Using XML Catalogs

XML Catalogs (defined by OASIS) provide a way to avoid hard-coding the locations of XML documents and other resources in your application. Instead, the application refers to the resource using a conventional system identifier (URI) or public identifier, and a local catalog is used to map the system and public identifiers to an actual location.

When using Saxon from the command line, it is possible to specify a catalog to be used using the option -catalog:files . Here files is the catalog file to be searched, or a list of filenames separated by semicolons. This catalog will be used to locate DTDs and external entities required by the XML parser, XSLT stylesheet modules requested using xsl:import and xsl:include, documents requested using the document() and doc() functions, and also schema documents, however they are referenced.

The catalog is NOT currently used for non-XML resources, including JSON documents, query modules, unparsed text files, collations, and collections.

With Saxon on the Java platform, if the -catalog option is used on the command line, then the open-source Apache library resolver.jar must be present on the classpath. With Saxon on .NET, this module (cross-compiled to IL) is included within the Saxon DLL.

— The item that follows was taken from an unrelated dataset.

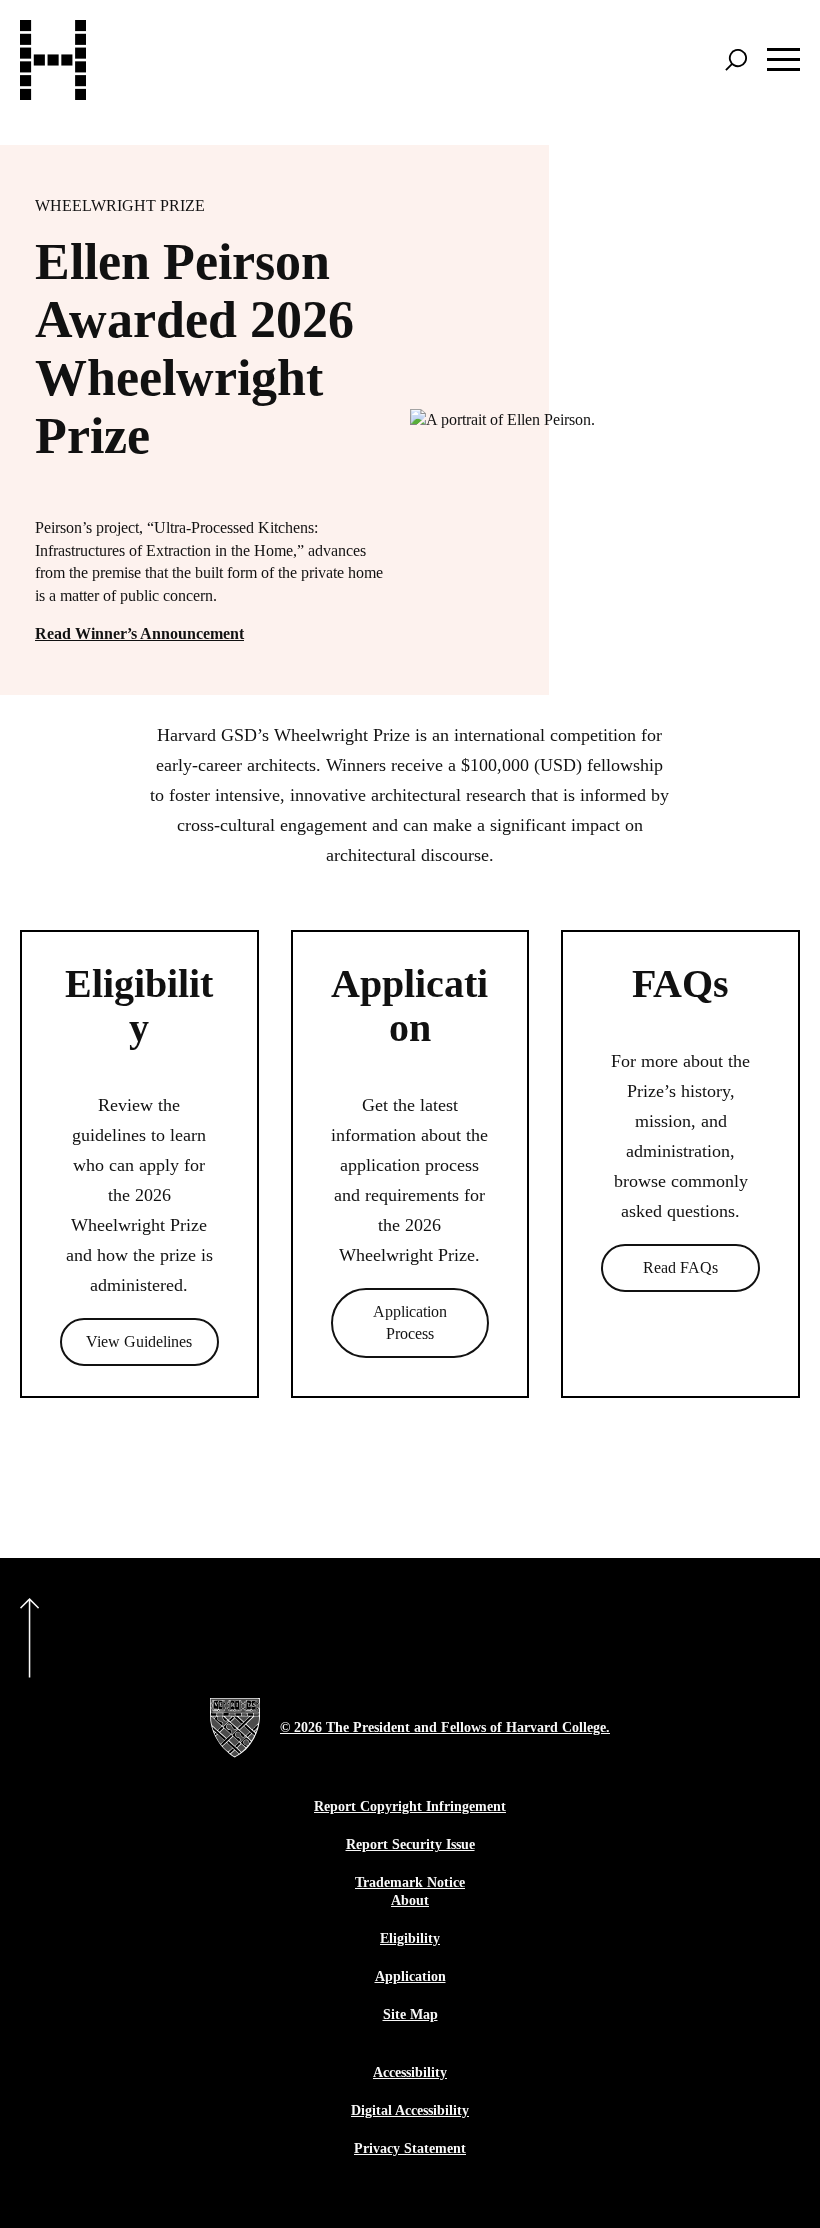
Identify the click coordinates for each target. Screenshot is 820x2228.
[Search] (736, 60)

Setting the -catalog option is equivalent to setting the following options:

-r

org.apache.xml.resolver.tools.CatalogResolver

-x

org.apache.xml.resolver.tools.ResolvingXMLReader

-y

org.apache.xml.resolver.tools.ResolvingXMLReader

In addition, the system property xml.catalog.files is set to the value of the supplied files value. And if the -t option is also set, Saxon sets the verbosity level of the catalog manager to 2, causing it to report messages for each resolved URI. Saxon customizes the Apache resolver library to integrate these messages with the other output from the -t option: that is, by default it is sent to the standard error output.

This mechanism means that it is not possible to use any of the options -r, -x, or -y when the -catalog option is used.

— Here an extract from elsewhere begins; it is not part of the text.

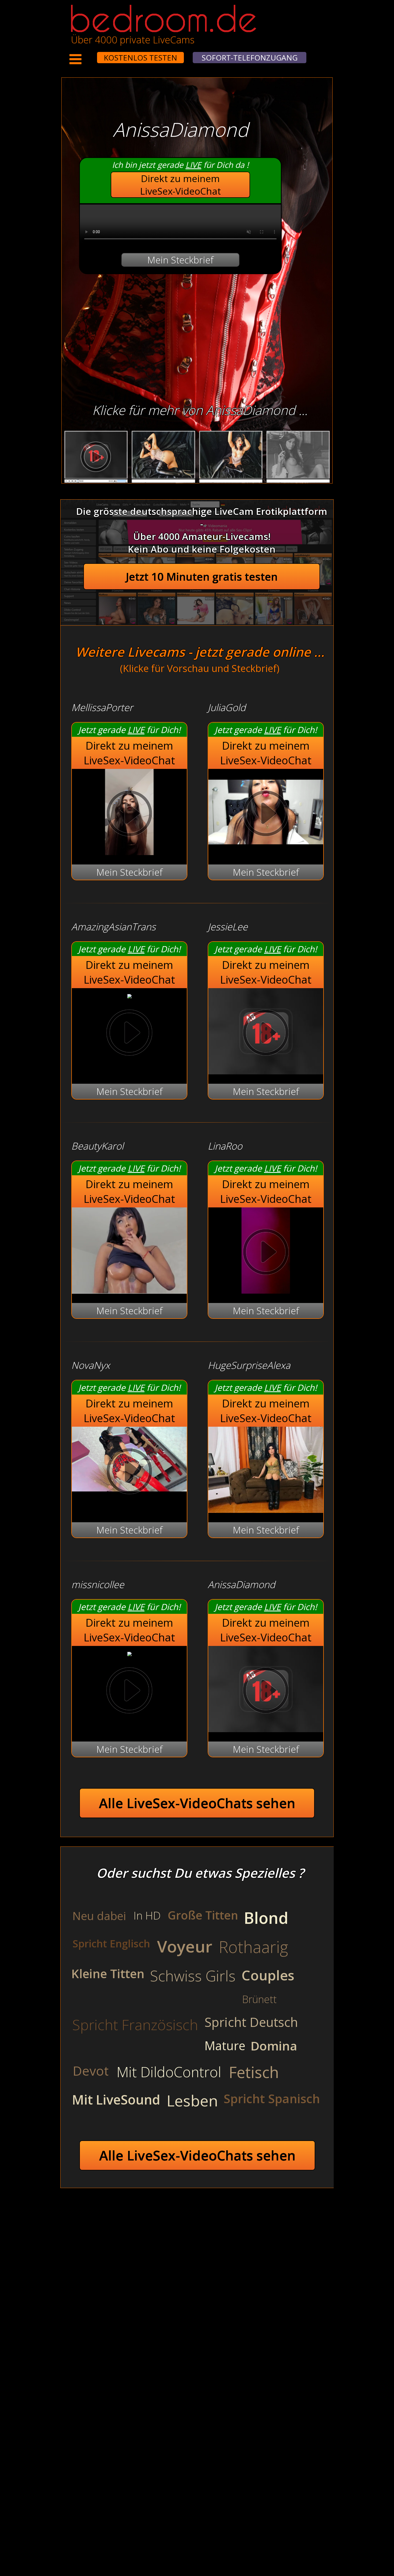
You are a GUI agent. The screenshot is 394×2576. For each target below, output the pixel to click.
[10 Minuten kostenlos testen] (87, 54)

When the -catalog option is used on the command line, this overrides the internal resolver used in Saxon (from 9.4) to redirect well-known W3C references (such as the XHTML DTD) to Saxon's local copies of these resources. Because both these features rely on setting the XML parser's EntityResolver, it is not possible to use them in conjunction.

This support for OASIS catalogs is implemented only in the Saxon command line. To use catalogs from a Saxon application, it is necessary to configure the various options individually. For example:

Here is an example of a very simple catalog file. The publicId and systemId attributes give the public or system identifier as used in the source document; the uri attribute gives the location (in this case a relative location) where the actual resource will be found.

<?xml version="1.0"?> <catalog xmlns="urn:oasis:names:tc:entity:xmlns:xml:catalog"> <group prefer="public" xml:base="file:///usr/share/xml/" > <public publicId="-//OASIS//DTD DocBook XML V4.5//EN" uri="docbook45/docbookx.dtd"/> <system systemId="http://www.oasis-open.org/docbook/xml/4.5/docbookx.dtd" uri="docbook45/docbookx.dtd"/> </group> </catalog>

There are many tutorials for XML catalogs available on the web, including some that have information specific to Saxon, though this may well relate to earlier releases.